## WORK TO DO
Copy each of the following lines without changing anything.
## Begin
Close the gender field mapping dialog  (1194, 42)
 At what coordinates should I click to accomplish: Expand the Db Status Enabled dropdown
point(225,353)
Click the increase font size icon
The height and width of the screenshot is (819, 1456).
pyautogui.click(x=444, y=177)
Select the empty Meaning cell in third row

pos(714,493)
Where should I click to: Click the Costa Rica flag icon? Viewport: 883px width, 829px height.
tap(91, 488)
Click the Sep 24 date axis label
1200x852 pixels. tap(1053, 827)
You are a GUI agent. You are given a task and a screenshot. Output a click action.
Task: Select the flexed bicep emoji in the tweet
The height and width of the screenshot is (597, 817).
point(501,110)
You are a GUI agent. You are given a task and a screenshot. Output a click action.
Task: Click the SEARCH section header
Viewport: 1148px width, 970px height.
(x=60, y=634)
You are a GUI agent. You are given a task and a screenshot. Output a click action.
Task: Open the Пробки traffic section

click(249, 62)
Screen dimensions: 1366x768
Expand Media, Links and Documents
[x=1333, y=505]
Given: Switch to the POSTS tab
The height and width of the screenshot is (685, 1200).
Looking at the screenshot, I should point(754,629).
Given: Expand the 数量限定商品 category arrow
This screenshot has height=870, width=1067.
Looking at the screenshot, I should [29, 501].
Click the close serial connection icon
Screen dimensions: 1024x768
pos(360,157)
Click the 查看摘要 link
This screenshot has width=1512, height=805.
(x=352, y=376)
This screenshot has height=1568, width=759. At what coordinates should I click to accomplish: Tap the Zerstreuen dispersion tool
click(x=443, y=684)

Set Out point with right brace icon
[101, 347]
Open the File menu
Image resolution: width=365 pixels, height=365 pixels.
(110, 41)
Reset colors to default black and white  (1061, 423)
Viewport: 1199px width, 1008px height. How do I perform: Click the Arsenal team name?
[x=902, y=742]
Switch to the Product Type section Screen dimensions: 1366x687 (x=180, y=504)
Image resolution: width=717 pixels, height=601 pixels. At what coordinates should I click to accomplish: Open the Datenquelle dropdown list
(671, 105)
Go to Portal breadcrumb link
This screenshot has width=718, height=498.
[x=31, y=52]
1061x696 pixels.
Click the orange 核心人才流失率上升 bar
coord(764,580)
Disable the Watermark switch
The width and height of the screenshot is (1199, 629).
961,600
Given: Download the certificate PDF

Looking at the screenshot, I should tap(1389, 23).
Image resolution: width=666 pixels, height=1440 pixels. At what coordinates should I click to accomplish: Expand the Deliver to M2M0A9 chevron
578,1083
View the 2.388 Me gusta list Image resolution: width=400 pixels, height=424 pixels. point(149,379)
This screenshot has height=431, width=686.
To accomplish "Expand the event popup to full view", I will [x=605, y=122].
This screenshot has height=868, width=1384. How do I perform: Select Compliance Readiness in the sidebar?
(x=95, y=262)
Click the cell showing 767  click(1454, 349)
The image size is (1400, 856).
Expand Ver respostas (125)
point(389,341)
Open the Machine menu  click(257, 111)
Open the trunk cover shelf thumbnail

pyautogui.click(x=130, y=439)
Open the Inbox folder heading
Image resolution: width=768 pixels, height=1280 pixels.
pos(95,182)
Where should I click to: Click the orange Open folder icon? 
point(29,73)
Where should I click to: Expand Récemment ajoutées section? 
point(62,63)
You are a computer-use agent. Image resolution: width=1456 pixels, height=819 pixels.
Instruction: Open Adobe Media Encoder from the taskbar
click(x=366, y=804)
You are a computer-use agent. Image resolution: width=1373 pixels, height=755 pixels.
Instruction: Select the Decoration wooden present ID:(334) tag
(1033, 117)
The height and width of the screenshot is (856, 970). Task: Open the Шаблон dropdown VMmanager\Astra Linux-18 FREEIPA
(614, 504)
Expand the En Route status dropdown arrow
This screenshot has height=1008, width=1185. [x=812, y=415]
## End
## OUTPUT FOR THIS TASK
Close the gender field mapping dialog  (1194, 42)
 At what coordinates should I click to accomplish: Expand the Db Status Enabled dropdown
point(225,353)
Click the increase font size icon
The height and width of the screenshot is (819, 1456).
pyautogui.click(x=444, y=177)
Select the empty Meaning cell in third row

pos(714,493)
Where should I click to: Click the Costa Rica flag icon? Viewport: 883px width, 829px height.
tap(91, 488)
Click the Sep 24 date axis label
1200x852 pixels. tap(1053, 827)
You are a GUI agent. You are given a task and a screenshot. Output a click action.
Task: Select the flexed bicep emoji in the tweet
The height and width of the screenshot is (597, 817).
point(501,110)
You are a GUI agent. You are given a task and a screenshot. Output a click action.
Task: Click the SEARCH section header
Viewport: 1148px width, 970px height.
(x=60, y=634)
You are a GUI agent. You are given a task and a screenshot. Output a click action.
Task: Open the Пробки traffic section

click(249, 62)
Screen dimensions: 1366x768
Expand Media, Links and Documents
[x=1333, y=505]
Given: Switch to the POSTS tab
The height and width of the screenshot is (685, 1200).
Looking at the screenshot, I should point(754,629).
Given: Expand the 数量限定商品 category arrow
This screenshot has height=870, width=1067.
Looking at the screenshot, I should [29, 501].
Click the close serial connection icon
Screen dimensions: 1024x768
pos(360,157)
Click the 查看摘要 link
This screenshot has width=1512, height=805.
(x=352, y=376)
This screenshot has height=1568, width=759. At what coordinates should I click to accomplish: Tap the Zerstreuen dispersion tool
click(x=443, y=684)

Set Out point with right brace icon
[101, 347]
Open the File menu
Image resolution: width=365 pixels, height=365 pixels.
(110, 41)
Reset colors to default black and white  (1061, 423)
Viewport: 1199px width, 1008px height. How do I perform: Click the Arsenal team name?
[x=902, y=742]
Switch to the Product Type section Screen dimensions: 1366x687 (x=180, y=504)
Image resolution: width=717 pixels, height=601 pixels. At what coordinates should I click to accomplish: Open the Datenquelle dropdown list
(671, 105)
Go to Portal breadcrumb link
This screenshot has width=718, height=498.
[x=31, y=52]
1061x696 pixels.
Click the orange 核心人才流失率上升 bar
coord(764,580)
Disable the Watermark switch
The width and height of the screenshot is (1199, 629).
961,600
Given: Download the certificate PDF

Looking at the screenshot, I should tap(1389, 23).
Image resolution: width=666 pixels, height=1440 pixels. At what coordinates should I click to accomplish: Expand the Deliver to M2M0A9 chevron
578,1083
View the 2.388 Me gusta list Image resolution: width=400 pixels, height=424 pixels. point(149,379)
This screenshot has height=431, width=686.
To accomplish "Expand the event popup to full view", I will [x=605, y=122].
This screenshot has height=868, width=1384. How do I perform: Select Compliance Readiness in the sidebar?
(x=95, y=262)
Click the cell showing 767  click(1454, 349)
The image size is (1400, 856).
Expand Ver respostas (125)
point(389,341)
Open the Machine menu  click(257, 111)
Open the trunk cover shelf thumbnail

pyautogui.click(x=130, y=439)
Open the Inbox folder heading
Image resolution: width=768 pixels, height=1280 pixels.
pos(95,182)
Where should I click to: Click the orange Open folder icon? 
point(29,73)
Where should I click to: Expand Récemment ajoutées section? 
point(62,63)
You are a computer-use agent. Image resolution: width=1456 pixels, height=819 pixels.
Instruction: Open Adobe Media Encoder from the taskbar
click(x=366, y=804)
You are a computer-use agent. Image resolution: width=1373 pixels, height=755 pixels.
Instruction: Select the Decoration wooden present ID:(334) tag
(1033, 117)
The height and width of the screenshot is (856, 970). Task: Open the Шаблон dropdown VMmanager\Astra Linux-18 FREEIPA
(614, 504)
Expand the En Route status dropdown arrow
This screenshot has height=1008, width=1185. [x=812, y=415]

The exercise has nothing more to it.